Look. We are heirs and stewards of ancient rituals, and there is a power and majesty in those rituals that can only be maintained when the people leading them are mature and responsible in their work. Too often, this maturity is jettisoned in favor of sloppy bonhomie, as if it’s uncool to take church too seriously, you know, because someone might get the impression that religion matters to us.
It just fries my grummies when I attend a rite of passage where the clergy or lay leaders are stumbling around not knowing where to stand or how to use a mic, or kidding around and making snarky or insecure asides in front of the congregation. LEAVE IT FOR THE REHEARSAL (if there is one — and it’s not a bad idea for complicated services). Keep it in the shower at home. It’s not funny, it’s not sexy, and it doesn’t make you seem cool, it makes you seem sloppy and foolish. God kills a kitten every time a minister gets up during, say, an ordination and interrupts the flow of the service with a sarcastic aside. How dare you inject the contents of your neurotic, chattering mind into the consciousness of those who are there to faithfully worship?
There is no excuse for this!
Boy, PeaceBang is really working up a froth, can you tell?
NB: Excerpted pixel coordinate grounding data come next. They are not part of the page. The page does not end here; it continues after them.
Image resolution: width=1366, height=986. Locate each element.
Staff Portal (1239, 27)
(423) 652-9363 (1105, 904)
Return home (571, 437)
If you are the clergyperson responsible for these worship services, please put on your Authority Pants as you plan. Communicate to each and every participant the expectation that decorum will be observed on this occasion. Who cares if they think you’re an uptight control freak? You’re not there to win Miss Liturgical Popularity, your job is to ensure that the worship service is beautiful, coherent, well-paced, and dignified.
This doesn’t mean that no one can smile or laugh or be relaxed. It means that they be absolutely prepared to know where to stand, where and when to speak, to come with remarks or prayers or ordinances prepared and internalized so there is no fumbling around which leads to embarrassment, which leads to diarrhea of the mouth, which leads to disrupting the service and undermining the spiritual intensity of the event.
If the stole goes on crooked while you’re putting it over the ordinand’s head, straighten it out in silence. If the water for the baptism splashes on the floor a bit, don’t joke about going swimming later. If the groom sneezes three times in succession, that is not your cue to turn to the congregation and make a big haw-haw about Ebola, or some other “look at me” joke. You may smile broadly, you may chuckle a moment as you hand him a handkerchief, but you do not break character and you do not destroy the moment out of discomfort.
If you study liturgy well (and newbies, this is especially for you), you will find that there are natural and comfortable places of transition during which you may handle things a bit more lightly (inviting the ordinand to the pulpit to receive the Charge To the Minister, for instance), but there is never an appropriate time for uttering distracted little asides about the darned lapel mic that won’t stay clipped to your stole (hold it with your hand and keep mum about the technical difficulties) or quippy little murmurings about how out of breath you are from walking up to the chancel. One of the major problems with these asides, apart from the fact that they are distracting and inappropriate and damaging to the integrity of ritual, is that they are never well-enough enunciated for everyone to hear you. So in addition to puncturing the balloon being held aloft by the Holy Spirit, you have just caused at least one third of those present to mutter to the person sitting next to them, “WHAT DID HE JUST SAY?”
Manage the moment, moment to moment.
Manage and govern yourself.
If it’s your service to plan and lead, make it your strict business to communicate explicit instructions and expectations to every participant so as to minimize or totally avoid sloppy, distracting asides.
And make sure your Authority Pants are ironed and hemmed to the appropriate length.